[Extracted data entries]

BEGIN

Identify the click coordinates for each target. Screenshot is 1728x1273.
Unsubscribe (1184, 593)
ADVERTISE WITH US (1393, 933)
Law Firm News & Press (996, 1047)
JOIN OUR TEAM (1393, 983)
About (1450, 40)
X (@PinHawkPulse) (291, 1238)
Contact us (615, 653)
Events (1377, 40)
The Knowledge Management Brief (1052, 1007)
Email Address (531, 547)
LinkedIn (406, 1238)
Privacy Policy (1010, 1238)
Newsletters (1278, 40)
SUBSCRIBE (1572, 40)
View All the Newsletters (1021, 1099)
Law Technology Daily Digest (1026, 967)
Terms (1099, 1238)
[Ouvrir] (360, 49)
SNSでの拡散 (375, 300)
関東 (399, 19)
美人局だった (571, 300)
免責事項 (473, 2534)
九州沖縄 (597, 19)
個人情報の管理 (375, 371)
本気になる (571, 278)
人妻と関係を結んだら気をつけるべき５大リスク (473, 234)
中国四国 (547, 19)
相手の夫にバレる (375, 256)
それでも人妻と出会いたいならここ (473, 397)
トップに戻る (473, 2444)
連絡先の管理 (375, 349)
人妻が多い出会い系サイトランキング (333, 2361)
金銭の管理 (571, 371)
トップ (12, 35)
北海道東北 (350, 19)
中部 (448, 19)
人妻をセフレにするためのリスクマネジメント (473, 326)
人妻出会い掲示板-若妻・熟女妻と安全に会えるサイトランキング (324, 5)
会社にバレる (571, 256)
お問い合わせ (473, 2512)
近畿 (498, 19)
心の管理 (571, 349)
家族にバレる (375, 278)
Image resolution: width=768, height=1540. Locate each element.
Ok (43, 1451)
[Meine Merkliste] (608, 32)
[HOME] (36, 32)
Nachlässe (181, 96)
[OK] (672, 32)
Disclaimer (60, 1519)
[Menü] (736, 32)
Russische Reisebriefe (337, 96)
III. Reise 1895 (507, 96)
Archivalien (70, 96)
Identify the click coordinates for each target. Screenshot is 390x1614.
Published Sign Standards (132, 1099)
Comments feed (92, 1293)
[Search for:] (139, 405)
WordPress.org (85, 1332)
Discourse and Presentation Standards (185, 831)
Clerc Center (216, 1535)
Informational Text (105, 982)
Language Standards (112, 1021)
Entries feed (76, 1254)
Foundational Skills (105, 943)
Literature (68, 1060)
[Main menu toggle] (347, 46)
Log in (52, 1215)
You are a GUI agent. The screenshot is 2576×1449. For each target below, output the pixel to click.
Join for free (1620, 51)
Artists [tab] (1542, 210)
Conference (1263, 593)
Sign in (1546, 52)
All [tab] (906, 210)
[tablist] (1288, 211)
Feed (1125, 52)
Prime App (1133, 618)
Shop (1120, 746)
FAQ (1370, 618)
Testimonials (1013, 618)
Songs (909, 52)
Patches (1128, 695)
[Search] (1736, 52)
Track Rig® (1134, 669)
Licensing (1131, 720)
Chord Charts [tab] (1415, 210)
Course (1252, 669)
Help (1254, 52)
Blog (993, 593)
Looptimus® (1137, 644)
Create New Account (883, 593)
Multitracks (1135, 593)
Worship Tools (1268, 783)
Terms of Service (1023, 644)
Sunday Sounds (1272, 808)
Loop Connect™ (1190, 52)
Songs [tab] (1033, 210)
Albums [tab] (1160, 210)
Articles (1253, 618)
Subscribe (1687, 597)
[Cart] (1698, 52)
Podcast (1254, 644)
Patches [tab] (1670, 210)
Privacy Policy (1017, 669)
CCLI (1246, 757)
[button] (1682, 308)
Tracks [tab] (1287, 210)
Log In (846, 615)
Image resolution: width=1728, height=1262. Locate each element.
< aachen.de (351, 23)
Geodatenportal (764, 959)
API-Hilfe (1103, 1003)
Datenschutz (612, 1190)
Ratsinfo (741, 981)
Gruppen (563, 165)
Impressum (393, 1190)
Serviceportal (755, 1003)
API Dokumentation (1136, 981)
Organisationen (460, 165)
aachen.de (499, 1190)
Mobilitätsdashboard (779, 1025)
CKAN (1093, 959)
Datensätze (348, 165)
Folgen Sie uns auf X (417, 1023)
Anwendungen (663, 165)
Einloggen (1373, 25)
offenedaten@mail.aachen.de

END

- ASSIGNED TASK
Line by line, retype the records with no changes.

- RESPONSE
Identify the click coordinates for each target. Screenshot is 1728x1273.
Unsubscribe (1184, 593)
ADVERTISE WITH US (1393, 933)
Law Firm News & Press (996, 1047)
JOIN OUR TEAM (1393, 983)
About (1450, 40)
X (@PinHawkPulse) (291, 1238)
Contact us (615, 653)
Events (1377, 40)
The Knowledge Management Brief (1052, 1007)
Email Address (531, 547)
LinkedIn (406, 1238)
Privacy Policy (1010, 1238)
Newsletters (1278, 40)
SUBSCRIBE (1572, 40)
View All the Newsletters (1021, 1099)
Law Technology Daily Digest (1026, 967)
Terms (1099, 1238)
[Ouvrir] (360, 49)
SNSでの拡散 (375, 300)
関東 (399, 19)
美人局だった (571, 300)
免責事項 (473, 2534)
九州沖縄 (597, 19)
個人情報の管理 (375, 371)
本気になる (571, 278)
人妻と関係を結んだら気をつけるべき５大リスク (473, 234)
中国四国 (547, 19)
相手の夫にバレる (375, 256)
それでも人妻と出会いたいならここ (473, 397)
トップに戻る (473, 2444)
連絡先の管理 (375, 349)
人妻が多い出会い系サイトランキング (333, 2361)
金銭の管理 (571, 371)
トップ (12, 35)
北海道東北 (350, 19)
中部 (448, 19)
人妻をセフレにするためのリスクマネジメント (473, 326)
人妻出会い掲示板-若妻・熟女妻と安全に会えるサイトランキング (324, 5)
会社にバレる (571, 256)
お問い合わせ (473, 2512)
近畿 (498, 19)
心の管理 (571, 349)
家族にバレる (375, 278)
Image resolution: width=768, height=1540. Locate each element.
Ok (43, 1451)
[Meine Merkliste] (608, 32)
[HOME] (36, 32)
Nachlässe (181, 96)
[OK] (672, 32)
Disclaimer (60, 1519)
[Menü] (736, 32)
Russische Reisebriefe (337, 96)
III. Reise 1895 (507, 96)
Archivalien (70, 96)
Identify the click coordinates for each target. Screenshot is 390x1614.
Published Sign Standards (132, 1099)
Comments feed (92, 1293)
[Search for:] (139, 405)
WordPress.org (85, 1332)
Discourse and Presentation Standards (185, 831)
Clerc Center (216, 1535)
Informational Text (105, 982)
Language Standards (112, 1021)
Entries feed (76, 1254)
Foundational Skills (105, 943)
Literature (68, 1060)
[Main menu toggle] (347, 46)
Log in (52, 1215)
You are a GUI agent. The screenshot is 2576×1449. For each target below, output the pixel to click.
Join for free (1620, 51)
Artists [tab] (1542, 210)
Conference (1263, 593)
Sign in (1546, 52)
All [tab] (906, 210)
[tablist] (1288, 211)
Feed (1125, 52)
Prime App (1133, 618)
Shop (1120, 746)
FAQ (1370, 618)
Testimonials (1013, 618)
Songs (909, 52)
Patches (1128, 695)
[Search] (1736, 52)
Track Rig® (1134, 669)
Licensing (1131, 720)
Chord Charts [tab] (1415, 210)
Course (1252, 669)
Help (1254, 52)
Blog (993, 593)
Looptimus® (1137, 644)
Create New Account (883, 593)
Multitracks (1135, 593)
Worship Tools (1268, 783)
Terms of Service (1023, 644)
Sunday Sounds (1272, 808)
Loop Connect™ (1190, 52)
Songs [tab] (1033, 210)
Albums [tab] (1160, 210)
Articles (1253, 618)
Subscribe (1687, 597)
[Cart] (1698, 52)
Podcast (1254, 644)
Patches [tab] (1670, 210)
Privacy Policy (1017, 669)
CCLI (1246, 757)
[button] (1682, 308)
Tracks [tab] (1287, 210)
Log In (846, 615)
Image resolution: width=1728, height=1262. Locate each element.
< aachen.de (351, 23)
Geodatenportal (764, 959)
API-Hilfe (1103, 1003)
Datenschutz (612, 1190)
Ratsinfo (741, 981)
Gruppen (563, 165)
Impressum (393, 1190)
Serviceportal (755, 1003)
API Dokumentation (1136, 981)
Organisationen (460, 165)
aachen.de (499, 1190)
Mobilitätsdashboard (779, 1025)
CKAN (1093, 959)
Datensätze (348, 165)
Folgen Sie uns auf X (417, 1023)
Anwendungen (663, 165)
Einloggen (1373, 25)
offenedaten@mail.aachen.de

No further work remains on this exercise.